Bowes v Healy
2007 NY Slip Op 03867 [40 AD3d 566]
May 1, 2007
Appellate Division, Second Department
Published by New York State Law Reporting Bureau pursuant to Judiciary Law § 431.
As corrected through Wednesday, July 11, 2007


Craig Bowes et al., Appellants,
v
Doris Healy, Respondent.

[*1] Mitchell J. Winn, Roslyn, N.Y., for appellants.

Clark, Gagliardi & Miller, P.C., White Plains, N.Y. (John S. Rand of counsel), for respondent.

In an action, inter alia, to recover damages for personal injuries, the plaintiffs appeal from an order of the Supreme Court, Nassau County (Winslow, J.), entered February 9, 2006, which, upon converting the defendant's motion pursuant to CPLR 3211 (a) (5) to dismiss, as time-barred, their causes of action to recover damages for personal injuries into one for summary judgment dismissing those causes of action, granted the motion for summary judgment dismissing the plaintiffs' causes of action to recover damages for personal injuries.

Ordered that the order is reversed, on the law, without costs or disbursements, and the defendants' motion is denied.

The defendant's motion pursuant to CPLR 3211 (a) (5) to dismiss, as time-barred, the plaintiffs' causes of action to recover damages for personal injuries was untimely because it was not made before service of her responsive pleading was required (see CPLR 3211 [e]; Diaz v DiGiulio, 29 AD3d 623 [2006]).
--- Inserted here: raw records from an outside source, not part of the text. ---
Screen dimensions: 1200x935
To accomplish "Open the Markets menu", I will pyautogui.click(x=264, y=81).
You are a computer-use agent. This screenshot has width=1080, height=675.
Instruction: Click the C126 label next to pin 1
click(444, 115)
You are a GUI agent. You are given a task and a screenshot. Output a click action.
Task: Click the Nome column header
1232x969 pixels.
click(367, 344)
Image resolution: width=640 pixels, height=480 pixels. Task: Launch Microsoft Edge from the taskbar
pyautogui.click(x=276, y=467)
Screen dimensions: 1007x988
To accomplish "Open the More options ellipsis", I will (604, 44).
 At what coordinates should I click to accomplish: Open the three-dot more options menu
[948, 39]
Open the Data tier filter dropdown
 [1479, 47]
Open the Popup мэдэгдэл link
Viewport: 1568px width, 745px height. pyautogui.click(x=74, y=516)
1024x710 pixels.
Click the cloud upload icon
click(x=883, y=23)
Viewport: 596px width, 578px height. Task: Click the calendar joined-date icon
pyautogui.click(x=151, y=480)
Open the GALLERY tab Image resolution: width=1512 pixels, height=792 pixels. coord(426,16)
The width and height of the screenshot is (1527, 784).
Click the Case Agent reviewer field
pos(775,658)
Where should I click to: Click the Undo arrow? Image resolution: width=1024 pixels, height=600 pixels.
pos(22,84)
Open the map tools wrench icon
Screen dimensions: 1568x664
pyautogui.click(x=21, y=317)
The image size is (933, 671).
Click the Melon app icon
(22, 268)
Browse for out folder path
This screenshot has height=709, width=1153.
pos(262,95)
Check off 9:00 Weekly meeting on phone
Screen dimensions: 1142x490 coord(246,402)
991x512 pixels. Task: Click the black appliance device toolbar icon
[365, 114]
Furthermore, although the Supreme Court was authorized to treat the motion as one for summary judgment upon "adequate notice to the parties" (CPLR 3211 [c]), no such notice was given, and none of the recognized exceptions to the notice requirement are applicable here (see Mihlovan v Grozavu, 72 NY2d 506 [1988]). Neither party made a specific request for summary judgment, and the record does not establish that they deliberately charted a summary judgment course (see Mihlovan v Grozavu, supra; Moutafis v Osborne, 18 AD3d 723 [2005]; Sta-Brite Servs., Inc. v Sutton, 17 AD3d 570 [2005]). Moreover, the motion was not one which exclusively involved "a purely legal question [*2]rather than any issues of fact" (Mihlovan v Grozavu, supra at 508; Moutafis v Osborne, supra). Under these circumstances, the Supreme Court erred in treating the defendant's motion as one for summary judgment without providing notice. Crane, J.P., Krausman, Goldstein and Dillon, JJ., concur.